▶ Brano citato:
In occasione del Giorno della Memoria, pubblichiamo due articoli di approfondimento sulla complessa e terribile realtà capitalistica tedesca e mondiale che ha fatto da sfondo alla tragedia dei campi di concentramento e di sterminio, e che per convenienza politica viene messa ai margini o rimossa in una giornata come questa. Qui riportiamo uno scritto già apparso su Cortocircuito.


Proponiamo una parte di questo interessante pdf, dove si parla del rapporto fra Stati Uniti e Germania prima, durante e dopo la seconda guerra mondiale, come efficace integrazione al video che proponiamo: un video de “La storia siamo noi” che, con l’ausilio delle immagini, rappresenta un prezioso materiale contro semplificazioni e retoriche tipiche della Giornata della Memoria.

Buona visione (e lettura).

Negli anni Trenta, accanto al processo di compenetrazione Stato/capitale che caratterizzava le economie europea e statunitense, si verificò anche, parallelamente, un processo di osmosi e di internazionalizzazione del capitalismo mondiale. Da questa analisi appare più che evidente che il nazismo non era il risultato della «brutalità» e della «barbarie» del solo «popolo» tedesco o di una presunta anima bellicista insita nella tradizione germanica. Nel 1939 la macchina bellica nazista era forse il congegno economico meno «nazionale» che si potesse trovare sull’arena degli Stati che avevano partecipato alla Prima Guerra mondiale. L’economista Charles Bettelheim ha scritto che «si può dire che settori vitali dell’economia tedesca erano controllati (…), almeno parzialmente, dal capitale internazionale»[4]. La compenetrazione tra il capitale tedesco e il capitale cosiddetto «democratico» occidentale in Germania aveva raggiunto nel 1939, quando scoppiò la guerra, una fase molto avanzata.

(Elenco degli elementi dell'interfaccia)
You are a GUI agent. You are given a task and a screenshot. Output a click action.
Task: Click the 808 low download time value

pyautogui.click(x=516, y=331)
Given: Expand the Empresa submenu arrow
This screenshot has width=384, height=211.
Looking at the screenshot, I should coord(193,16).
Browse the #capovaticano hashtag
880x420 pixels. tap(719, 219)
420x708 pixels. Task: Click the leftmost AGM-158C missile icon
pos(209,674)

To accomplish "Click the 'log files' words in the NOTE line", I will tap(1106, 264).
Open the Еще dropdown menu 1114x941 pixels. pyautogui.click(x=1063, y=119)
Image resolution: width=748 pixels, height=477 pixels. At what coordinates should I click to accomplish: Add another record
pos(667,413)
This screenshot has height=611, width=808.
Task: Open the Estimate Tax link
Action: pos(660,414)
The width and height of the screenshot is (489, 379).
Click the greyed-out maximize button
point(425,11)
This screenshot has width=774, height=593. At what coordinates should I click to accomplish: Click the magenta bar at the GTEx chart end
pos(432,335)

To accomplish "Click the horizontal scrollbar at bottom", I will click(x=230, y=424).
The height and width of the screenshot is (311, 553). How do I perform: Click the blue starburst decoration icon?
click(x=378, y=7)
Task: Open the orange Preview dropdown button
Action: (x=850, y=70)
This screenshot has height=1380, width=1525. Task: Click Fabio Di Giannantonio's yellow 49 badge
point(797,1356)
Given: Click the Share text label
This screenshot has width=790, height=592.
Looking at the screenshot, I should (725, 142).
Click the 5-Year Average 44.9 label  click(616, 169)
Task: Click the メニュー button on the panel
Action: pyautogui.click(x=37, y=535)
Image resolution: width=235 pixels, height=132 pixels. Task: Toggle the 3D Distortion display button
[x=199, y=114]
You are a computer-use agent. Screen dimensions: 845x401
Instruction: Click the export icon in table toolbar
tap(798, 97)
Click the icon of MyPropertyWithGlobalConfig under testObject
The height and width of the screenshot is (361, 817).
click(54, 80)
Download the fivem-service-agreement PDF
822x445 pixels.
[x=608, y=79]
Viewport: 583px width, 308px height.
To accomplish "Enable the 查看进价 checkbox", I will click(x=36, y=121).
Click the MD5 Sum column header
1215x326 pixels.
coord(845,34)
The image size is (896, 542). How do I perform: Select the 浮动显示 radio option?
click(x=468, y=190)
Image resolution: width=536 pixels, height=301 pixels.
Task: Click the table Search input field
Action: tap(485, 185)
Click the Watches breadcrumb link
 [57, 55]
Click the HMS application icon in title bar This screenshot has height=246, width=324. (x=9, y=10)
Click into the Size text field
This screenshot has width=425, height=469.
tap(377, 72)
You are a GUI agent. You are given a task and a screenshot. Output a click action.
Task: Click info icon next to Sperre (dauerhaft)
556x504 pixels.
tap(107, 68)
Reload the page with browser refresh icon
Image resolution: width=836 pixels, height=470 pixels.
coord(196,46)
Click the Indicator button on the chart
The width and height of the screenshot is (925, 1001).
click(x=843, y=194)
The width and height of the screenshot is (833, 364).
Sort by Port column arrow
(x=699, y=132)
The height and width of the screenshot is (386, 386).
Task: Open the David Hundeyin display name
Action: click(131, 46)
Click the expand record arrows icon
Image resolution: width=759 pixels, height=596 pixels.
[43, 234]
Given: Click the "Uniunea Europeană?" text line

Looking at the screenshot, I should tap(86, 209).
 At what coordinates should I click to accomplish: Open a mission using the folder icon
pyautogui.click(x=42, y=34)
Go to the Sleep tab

▶ Elenco dei compiti:
**1.** Nel brano citato, quale economista è indicato come autore dell'affermazione sui settori vitali dell'economia tedesca?
**2.** Per ciascuna affermazione, indica se concorda con il brano citato (sì o no) e riporta le parole decisive del testo: (a) lo scritto riportato era già apparso su Cortocircuito; (b) nel 1939 la compenetrazione tra capitale tedesco e capitale occidentale si trovava in una fase iniziale; (c) il video proposto proviene da "La storia siamo noi".
L'elenco non ha alcun ruolo in questo esercizio.

▶ Risposte per compito:
**1.** Charles Bettelheim.

**2.**
(a) Sì: «Qui riportiamo uno scritto già apparso su Cortocircuito.»
(b) No: «aveva raggiunto nel 1939, quando scoppiò la guerra, una fase molto avanzata.»
(c) Sì: «un video de “La storia siamo noi”»